# Problem statement:
Your job with the data below is to output exactly the lines from the one holding "Task: Open Messaging speech bubble icon" down to the one holding "has height=720, width=1280.", both included, and no others.

Extracted records:

======

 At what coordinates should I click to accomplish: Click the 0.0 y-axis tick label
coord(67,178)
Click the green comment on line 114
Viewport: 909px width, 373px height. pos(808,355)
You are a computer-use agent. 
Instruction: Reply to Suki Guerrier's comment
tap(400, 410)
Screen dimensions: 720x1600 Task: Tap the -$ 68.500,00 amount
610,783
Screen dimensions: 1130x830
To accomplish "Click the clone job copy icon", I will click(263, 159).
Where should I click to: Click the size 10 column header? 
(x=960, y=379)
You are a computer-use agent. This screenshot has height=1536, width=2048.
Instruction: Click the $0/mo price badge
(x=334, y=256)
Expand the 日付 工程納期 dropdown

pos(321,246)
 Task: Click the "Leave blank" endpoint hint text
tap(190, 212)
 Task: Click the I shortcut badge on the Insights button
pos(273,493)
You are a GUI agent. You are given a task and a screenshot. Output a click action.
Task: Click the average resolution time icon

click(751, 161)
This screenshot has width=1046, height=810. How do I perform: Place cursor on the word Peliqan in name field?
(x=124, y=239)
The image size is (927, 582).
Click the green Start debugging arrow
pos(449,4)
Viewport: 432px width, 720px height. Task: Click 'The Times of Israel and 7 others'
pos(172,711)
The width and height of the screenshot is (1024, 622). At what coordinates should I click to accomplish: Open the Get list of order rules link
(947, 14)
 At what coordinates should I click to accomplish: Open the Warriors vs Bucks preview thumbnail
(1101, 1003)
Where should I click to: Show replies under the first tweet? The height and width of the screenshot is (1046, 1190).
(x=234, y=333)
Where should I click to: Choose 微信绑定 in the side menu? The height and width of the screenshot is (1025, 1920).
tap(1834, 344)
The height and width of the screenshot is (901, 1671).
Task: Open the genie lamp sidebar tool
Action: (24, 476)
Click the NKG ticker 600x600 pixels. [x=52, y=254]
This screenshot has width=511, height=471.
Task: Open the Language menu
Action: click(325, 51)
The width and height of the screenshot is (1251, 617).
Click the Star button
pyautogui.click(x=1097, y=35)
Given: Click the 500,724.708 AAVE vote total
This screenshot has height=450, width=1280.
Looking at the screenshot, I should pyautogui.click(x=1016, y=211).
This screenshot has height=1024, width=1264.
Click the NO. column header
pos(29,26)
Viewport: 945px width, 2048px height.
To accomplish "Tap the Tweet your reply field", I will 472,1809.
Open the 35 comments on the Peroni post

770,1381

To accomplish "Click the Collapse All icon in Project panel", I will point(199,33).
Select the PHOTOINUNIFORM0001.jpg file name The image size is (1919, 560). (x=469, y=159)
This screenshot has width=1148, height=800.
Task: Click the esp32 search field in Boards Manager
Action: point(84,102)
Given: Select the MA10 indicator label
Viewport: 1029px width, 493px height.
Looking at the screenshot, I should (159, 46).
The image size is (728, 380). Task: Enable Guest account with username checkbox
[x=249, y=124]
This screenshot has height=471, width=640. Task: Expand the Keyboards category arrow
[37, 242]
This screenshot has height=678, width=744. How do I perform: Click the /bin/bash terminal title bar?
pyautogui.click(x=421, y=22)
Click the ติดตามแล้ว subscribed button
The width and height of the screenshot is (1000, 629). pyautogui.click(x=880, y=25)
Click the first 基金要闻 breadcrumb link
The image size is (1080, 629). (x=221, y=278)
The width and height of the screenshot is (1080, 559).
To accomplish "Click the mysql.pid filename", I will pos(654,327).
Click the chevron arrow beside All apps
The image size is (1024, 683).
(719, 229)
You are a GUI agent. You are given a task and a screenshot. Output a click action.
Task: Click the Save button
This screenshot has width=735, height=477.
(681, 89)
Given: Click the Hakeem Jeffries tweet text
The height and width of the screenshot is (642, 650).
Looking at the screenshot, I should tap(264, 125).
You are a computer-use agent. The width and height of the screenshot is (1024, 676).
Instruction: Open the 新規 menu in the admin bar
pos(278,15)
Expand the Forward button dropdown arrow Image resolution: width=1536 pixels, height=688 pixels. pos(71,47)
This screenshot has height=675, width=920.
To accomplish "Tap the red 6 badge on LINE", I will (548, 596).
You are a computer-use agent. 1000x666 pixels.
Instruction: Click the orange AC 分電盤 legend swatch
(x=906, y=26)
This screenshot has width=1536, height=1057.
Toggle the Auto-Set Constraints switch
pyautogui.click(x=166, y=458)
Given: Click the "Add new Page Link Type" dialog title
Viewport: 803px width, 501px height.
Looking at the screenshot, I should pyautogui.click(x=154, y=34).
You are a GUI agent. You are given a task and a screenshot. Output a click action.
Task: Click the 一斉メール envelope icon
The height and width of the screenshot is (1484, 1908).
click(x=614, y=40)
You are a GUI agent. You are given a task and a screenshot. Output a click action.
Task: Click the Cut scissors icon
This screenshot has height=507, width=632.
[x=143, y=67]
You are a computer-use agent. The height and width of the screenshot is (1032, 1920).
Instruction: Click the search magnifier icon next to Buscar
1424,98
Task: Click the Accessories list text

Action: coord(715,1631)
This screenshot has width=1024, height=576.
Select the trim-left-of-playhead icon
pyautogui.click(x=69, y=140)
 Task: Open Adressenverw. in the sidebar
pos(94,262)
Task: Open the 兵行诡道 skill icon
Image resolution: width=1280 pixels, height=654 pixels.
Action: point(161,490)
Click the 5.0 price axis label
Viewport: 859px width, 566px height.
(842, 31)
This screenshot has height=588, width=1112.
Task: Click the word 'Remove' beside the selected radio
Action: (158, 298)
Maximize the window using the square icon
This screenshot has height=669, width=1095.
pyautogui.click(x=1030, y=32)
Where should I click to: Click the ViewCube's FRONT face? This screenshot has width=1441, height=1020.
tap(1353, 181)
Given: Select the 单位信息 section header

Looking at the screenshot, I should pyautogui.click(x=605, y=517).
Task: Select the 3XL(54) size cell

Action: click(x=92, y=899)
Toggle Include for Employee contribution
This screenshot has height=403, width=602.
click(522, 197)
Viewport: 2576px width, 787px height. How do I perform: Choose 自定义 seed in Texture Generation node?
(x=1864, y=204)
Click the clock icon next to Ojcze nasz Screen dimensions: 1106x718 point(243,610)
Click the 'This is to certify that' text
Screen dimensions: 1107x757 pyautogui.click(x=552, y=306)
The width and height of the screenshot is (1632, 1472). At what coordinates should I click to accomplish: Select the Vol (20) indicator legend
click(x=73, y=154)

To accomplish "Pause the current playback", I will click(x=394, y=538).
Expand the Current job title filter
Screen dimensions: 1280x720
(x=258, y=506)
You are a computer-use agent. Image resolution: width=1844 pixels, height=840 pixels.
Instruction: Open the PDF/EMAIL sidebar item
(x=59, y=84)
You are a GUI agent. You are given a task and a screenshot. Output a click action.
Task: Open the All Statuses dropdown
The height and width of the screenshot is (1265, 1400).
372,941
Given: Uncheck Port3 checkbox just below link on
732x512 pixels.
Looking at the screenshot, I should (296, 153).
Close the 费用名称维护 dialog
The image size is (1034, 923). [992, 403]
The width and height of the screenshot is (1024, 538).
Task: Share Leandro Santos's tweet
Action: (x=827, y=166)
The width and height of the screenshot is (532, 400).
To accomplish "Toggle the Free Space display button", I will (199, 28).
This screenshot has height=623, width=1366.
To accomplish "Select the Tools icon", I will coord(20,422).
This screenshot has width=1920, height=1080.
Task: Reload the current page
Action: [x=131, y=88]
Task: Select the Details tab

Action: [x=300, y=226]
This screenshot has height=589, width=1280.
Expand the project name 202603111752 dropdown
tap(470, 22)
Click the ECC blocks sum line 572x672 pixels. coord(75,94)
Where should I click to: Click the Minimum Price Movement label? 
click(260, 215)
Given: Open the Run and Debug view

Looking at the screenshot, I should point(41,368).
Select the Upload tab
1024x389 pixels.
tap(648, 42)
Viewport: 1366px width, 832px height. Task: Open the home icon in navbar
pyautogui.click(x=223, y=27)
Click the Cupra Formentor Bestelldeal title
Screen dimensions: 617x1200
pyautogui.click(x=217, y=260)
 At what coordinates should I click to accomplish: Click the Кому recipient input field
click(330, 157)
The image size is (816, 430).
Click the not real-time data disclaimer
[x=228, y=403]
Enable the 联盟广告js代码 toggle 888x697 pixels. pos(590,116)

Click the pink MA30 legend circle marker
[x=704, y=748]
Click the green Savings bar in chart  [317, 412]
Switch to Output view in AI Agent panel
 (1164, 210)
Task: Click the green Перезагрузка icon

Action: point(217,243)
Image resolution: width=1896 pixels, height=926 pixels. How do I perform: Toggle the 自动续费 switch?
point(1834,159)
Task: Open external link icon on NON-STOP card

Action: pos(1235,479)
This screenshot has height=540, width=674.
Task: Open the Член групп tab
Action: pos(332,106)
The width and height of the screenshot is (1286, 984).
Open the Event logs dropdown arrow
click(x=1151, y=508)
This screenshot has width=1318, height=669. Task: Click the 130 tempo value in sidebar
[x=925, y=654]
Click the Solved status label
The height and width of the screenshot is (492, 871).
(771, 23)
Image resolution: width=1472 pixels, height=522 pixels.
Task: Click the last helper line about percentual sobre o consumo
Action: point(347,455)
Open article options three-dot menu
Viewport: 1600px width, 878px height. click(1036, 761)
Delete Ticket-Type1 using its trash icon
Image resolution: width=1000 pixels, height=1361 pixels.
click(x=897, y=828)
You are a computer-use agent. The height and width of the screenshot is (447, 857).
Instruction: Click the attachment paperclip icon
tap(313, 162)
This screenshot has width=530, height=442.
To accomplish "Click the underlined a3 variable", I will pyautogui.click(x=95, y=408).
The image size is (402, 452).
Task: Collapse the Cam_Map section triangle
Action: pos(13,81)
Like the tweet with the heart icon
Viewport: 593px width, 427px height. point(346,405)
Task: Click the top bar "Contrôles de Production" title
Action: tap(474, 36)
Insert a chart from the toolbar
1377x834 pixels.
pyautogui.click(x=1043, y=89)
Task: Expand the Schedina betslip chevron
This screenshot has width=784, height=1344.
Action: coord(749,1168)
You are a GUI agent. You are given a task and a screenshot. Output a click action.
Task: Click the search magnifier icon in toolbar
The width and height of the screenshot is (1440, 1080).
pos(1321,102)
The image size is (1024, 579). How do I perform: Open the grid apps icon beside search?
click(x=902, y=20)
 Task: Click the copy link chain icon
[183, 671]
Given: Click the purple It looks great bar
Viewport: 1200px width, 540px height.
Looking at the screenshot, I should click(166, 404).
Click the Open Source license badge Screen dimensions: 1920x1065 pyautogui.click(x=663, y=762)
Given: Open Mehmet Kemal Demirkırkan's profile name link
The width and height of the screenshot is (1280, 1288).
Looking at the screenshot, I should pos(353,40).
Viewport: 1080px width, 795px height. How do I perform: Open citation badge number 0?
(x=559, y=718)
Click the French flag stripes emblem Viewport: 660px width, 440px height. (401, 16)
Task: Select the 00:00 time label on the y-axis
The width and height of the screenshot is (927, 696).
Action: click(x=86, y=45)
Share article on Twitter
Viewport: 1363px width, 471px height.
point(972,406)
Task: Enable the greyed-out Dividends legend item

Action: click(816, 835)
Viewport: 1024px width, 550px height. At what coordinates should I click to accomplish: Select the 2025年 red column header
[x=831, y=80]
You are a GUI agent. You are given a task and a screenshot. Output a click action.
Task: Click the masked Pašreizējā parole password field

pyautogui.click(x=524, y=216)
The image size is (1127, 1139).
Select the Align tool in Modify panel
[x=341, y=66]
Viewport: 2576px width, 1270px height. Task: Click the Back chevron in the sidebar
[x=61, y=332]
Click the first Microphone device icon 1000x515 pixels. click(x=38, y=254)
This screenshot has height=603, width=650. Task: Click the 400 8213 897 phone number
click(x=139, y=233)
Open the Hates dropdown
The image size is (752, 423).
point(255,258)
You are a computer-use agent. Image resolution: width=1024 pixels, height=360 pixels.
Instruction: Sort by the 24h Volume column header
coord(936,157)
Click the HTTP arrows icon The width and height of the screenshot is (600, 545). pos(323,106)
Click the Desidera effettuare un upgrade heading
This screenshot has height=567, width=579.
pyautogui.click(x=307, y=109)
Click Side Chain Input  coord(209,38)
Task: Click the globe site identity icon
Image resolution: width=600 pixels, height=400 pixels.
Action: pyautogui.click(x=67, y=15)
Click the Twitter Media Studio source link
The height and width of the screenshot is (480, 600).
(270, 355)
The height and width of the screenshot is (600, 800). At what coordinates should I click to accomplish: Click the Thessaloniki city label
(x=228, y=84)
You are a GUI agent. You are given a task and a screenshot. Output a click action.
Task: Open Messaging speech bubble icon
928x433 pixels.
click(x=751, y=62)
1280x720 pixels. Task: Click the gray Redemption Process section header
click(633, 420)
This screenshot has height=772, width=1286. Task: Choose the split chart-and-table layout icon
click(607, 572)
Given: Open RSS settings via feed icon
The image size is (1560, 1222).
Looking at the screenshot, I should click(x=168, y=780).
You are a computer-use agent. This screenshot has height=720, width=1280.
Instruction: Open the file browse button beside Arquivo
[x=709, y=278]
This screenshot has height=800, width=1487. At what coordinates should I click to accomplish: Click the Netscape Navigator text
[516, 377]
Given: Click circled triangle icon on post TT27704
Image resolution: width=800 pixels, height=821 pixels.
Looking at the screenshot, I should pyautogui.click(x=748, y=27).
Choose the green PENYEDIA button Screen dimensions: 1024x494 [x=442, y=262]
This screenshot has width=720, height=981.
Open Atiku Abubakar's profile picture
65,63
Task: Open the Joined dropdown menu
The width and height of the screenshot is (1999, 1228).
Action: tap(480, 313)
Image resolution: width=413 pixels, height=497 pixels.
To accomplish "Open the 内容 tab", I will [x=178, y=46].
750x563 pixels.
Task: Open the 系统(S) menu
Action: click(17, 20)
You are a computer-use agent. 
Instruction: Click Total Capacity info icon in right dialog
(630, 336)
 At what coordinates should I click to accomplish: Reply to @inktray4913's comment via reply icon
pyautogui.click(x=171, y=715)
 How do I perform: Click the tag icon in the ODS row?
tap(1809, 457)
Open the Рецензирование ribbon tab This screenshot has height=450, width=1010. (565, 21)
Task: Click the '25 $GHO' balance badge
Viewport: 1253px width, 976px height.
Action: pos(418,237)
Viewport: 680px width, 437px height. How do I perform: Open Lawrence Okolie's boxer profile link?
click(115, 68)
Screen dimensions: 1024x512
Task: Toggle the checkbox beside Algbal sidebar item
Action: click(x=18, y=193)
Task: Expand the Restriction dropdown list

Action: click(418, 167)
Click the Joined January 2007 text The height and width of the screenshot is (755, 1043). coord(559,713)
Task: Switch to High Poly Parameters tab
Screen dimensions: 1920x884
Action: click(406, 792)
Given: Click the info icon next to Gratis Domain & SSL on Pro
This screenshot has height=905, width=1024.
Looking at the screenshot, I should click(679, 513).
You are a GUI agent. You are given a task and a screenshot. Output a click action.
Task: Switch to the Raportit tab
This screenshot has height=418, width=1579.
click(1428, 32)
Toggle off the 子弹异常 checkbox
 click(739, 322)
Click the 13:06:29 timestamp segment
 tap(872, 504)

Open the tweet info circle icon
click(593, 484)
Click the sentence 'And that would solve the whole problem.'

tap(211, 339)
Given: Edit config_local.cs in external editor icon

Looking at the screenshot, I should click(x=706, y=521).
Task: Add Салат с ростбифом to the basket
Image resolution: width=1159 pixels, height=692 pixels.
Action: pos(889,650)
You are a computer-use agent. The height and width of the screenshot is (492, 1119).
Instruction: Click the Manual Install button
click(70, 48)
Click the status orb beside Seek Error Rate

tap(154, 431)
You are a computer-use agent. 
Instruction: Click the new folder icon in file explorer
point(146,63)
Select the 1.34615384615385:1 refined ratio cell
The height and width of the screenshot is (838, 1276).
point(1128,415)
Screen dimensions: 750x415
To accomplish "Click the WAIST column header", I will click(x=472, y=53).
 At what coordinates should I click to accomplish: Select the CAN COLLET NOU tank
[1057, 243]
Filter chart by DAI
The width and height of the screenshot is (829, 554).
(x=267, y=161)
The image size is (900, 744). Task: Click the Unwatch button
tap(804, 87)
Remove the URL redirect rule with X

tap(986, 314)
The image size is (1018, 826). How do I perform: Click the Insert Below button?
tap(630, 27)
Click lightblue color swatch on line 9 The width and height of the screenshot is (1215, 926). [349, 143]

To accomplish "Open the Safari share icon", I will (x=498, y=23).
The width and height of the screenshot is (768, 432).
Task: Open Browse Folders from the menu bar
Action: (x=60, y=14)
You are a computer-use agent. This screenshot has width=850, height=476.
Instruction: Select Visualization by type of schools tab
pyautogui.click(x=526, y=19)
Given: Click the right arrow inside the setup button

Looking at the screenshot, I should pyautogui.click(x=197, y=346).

======

# Task answer:
Task: Open Messaging speech bubble icon
928x433 pixels.
click(x=751, y=62)
1280x720 pixels. Task: Click the gray Redemption Process section header
click(633, 420)
This screenshot has height=772, width=1286. Task: Choose the split chart-and-table layout icon
click(607, 572)
Given: Open RSS settings via feed icon
The image size is (1560, 1222).
Looking at the screenshot, I should click(x=168, y=780).
You are a computer-use agent. This screenshot has height=720, width=1280.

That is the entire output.